- _THE TASK_: Where a line below contains "Properties", count it. Reply with the total only.

Saved entries
------------------------------------------------------------------------

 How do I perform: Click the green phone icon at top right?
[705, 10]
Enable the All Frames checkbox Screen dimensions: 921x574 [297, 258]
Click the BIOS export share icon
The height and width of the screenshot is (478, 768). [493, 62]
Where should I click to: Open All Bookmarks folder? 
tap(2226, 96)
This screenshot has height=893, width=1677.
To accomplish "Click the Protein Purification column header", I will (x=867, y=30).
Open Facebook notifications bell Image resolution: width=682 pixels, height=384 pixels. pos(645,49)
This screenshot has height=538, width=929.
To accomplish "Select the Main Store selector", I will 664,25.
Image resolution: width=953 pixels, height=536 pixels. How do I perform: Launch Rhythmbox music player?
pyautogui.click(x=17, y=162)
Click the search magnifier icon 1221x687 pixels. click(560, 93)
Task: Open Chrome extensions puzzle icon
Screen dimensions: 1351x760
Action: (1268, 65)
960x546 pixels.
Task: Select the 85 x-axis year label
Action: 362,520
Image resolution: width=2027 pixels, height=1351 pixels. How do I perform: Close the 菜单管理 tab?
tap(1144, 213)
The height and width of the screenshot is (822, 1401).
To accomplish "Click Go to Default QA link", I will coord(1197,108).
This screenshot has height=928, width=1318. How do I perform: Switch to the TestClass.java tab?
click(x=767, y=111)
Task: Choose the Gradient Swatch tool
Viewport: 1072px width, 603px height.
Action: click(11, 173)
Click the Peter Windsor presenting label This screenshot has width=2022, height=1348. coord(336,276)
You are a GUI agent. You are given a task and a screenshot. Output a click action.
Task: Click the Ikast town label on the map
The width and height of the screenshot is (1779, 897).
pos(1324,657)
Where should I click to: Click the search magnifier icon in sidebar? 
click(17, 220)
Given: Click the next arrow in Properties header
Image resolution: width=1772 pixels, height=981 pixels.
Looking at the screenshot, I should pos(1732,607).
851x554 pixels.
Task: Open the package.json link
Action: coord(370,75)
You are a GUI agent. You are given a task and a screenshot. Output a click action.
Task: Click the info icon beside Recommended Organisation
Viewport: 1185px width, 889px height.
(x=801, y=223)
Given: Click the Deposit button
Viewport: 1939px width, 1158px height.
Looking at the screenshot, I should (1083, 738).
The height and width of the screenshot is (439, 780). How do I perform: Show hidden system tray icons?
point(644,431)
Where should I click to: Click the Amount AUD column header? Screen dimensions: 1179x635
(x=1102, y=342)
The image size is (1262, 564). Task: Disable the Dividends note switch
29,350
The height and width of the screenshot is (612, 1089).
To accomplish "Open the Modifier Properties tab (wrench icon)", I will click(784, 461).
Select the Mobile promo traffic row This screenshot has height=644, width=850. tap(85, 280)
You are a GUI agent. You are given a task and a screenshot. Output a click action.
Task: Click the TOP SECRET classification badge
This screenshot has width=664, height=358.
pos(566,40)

------------------------------------------------------------------------

- _WRITTEN REPLY_: 2